Ever since my son Brady was born four years ago, I’ve wondered about the past and contemplated the future.
That’s a perfectly natural thought process for any new parent, but for me, I never worried about whether or not I’d be a good father; I worried about how good of an athlete he’d be.
As a father, that all depended on me.
So I started to think about how my parents played a role in my athletic career.
I thought about how I started playing soccer by the time I was 2, baseball by 4 and basketball by 8.
I thought about how they focused on keeping a roof over my head and food on the table, and at the same time, found enough extra cash to sign me and my older brother up for youth sports.

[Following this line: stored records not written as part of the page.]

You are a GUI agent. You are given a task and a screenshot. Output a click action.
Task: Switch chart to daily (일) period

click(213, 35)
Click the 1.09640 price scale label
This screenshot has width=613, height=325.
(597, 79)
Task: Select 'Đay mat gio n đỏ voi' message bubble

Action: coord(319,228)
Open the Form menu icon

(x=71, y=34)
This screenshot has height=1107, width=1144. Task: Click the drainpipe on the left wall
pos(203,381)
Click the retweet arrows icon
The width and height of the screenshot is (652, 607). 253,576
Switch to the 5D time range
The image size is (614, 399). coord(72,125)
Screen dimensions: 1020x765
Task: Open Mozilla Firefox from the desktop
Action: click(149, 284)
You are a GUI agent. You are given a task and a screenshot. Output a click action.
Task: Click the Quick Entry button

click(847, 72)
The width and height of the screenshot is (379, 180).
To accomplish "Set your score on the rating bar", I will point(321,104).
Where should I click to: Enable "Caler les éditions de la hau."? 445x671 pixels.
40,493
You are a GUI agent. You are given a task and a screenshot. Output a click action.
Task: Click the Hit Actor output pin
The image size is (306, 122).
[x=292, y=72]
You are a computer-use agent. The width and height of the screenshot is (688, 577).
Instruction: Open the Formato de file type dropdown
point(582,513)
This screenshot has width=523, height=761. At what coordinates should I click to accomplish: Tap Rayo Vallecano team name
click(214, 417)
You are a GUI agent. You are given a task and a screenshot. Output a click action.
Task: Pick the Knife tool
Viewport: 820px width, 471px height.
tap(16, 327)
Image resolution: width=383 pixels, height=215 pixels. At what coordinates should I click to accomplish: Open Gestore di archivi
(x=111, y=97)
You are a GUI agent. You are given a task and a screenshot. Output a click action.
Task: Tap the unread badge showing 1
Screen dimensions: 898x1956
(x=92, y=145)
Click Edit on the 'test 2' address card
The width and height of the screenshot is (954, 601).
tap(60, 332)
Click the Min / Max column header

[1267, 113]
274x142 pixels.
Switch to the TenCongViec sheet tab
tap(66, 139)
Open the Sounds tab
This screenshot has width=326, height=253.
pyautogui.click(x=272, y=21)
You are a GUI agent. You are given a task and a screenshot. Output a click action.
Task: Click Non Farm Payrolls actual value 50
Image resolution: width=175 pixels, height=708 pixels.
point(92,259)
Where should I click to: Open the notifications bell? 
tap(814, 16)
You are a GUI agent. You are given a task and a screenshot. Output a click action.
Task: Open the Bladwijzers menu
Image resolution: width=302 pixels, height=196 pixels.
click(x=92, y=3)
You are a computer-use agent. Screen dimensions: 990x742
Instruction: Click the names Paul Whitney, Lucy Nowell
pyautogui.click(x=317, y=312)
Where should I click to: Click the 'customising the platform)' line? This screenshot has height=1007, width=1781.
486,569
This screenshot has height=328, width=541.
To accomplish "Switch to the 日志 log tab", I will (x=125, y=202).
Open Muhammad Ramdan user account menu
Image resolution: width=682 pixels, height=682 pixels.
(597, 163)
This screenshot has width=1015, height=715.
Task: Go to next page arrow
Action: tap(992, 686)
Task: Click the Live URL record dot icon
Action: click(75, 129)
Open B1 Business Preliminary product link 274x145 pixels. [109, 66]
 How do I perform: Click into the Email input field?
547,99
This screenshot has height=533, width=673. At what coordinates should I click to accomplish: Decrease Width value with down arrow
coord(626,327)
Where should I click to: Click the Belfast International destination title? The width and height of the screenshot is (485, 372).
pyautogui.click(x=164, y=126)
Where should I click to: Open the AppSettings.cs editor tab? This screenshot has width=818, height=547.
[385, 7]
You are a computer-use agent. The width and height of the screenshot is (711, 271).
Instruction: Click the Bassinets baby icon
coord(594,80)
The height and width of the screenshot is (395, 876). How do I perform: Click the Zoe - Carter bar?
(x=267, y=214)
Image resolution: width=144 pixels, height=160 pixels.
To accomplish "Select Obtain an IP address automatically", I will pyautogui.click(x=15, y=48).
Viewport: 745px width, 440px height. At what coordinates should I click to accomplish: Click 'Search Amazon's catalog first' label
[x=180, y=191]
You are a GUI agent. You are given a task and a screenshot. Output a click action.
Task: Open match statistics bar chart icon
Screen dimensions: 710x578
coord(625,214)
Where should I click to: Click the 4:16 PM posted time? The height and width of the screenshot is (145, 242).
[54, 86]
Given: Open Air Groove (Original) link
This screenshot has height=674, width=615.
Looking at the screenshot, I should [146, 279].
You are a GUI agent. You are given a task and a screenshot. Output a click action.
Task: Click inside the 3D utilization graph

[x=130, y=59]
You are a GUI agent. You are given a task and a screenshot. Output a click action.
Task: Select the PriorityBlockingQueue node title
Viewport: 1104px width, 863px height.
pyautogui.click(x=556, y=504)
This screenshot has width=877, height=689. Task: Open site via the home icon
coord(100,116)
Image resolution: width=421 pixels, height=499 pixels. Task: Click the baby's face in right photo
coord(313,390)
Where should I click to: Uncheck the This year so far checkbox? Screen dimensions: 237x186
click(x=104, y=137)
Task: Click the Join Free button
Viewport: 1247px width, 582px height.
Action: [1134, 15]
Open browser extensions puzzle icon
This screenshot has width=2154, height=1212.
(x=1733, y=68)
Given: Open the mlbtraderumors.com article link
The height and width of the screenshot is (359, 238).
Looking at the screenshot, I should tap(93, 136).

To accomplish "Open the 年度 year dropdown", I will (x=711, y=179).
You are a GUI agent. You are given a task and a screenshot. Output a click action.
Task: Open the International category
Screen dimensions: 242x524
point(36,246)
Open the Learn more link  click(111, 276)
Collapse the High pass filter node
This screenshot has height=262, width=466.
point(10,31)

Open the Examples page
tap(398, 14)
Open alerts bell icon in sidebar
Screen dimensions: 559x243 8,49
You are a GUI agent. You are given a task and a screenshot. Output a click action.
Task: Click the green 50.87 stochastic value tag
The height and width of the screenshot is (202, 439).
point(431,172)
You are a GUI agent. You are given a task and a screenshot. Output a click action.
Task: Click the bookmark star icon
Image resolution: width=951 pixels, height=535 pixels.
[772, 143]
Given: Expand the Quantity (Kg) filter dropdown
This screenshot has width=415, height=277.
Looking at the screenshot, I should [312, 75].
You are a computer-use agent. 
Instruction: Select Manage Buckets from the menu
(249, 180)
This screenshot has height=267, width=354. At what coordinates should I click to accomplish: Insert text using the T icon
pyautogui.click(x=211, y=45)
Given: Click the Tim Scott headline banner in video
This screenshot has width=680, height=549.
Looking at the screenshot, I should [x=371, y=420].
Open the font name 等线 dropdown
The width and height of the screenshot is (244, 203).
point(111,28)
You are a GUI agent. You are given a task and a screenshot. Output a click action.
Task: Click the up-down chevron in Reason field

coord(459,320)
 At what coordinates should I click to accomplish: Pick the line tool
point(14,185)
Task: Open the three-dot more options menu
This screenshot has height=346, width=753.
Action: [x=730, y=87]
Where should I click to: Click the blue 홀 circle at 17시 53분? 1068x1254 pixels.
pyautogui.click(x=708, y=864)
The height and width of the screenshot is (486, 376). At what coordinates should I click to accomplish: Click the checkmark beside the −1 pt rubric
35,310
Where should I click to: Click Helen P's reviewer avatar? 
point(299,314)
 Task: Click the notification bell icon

I thought about how they’d volunteer their time by coaching our teams, and how much that made me respect, and ultimately want to become a part of that fraternity.
Then I started to think about what they didn’t do.
I thought about how I never went to any camps, except for the one at the local high school, and how the only showcase I ever heard of was the showdown variety on The Price is Right.
I thought about how they never worried that I was more focused on crushing Twinkies than I was with crushing fastballs, and that the first time I saw the inside of a weight room was when I was a sophomore in high school.
I thought about all the losses, all the kids who started above me even though I didn’t think they deserved to, all the coaches who focused on the stars and not the role players, and all the times my parents had a chance to say or do something.
But they never did.
They never questioned why I wasn’t playing as much as another kid. They never stuck their nose in the politics that go along with high school athletics. Even if a better opportunity was available elsewhere, there was no way they would have uprooted me from my friends and team so I could play for another school.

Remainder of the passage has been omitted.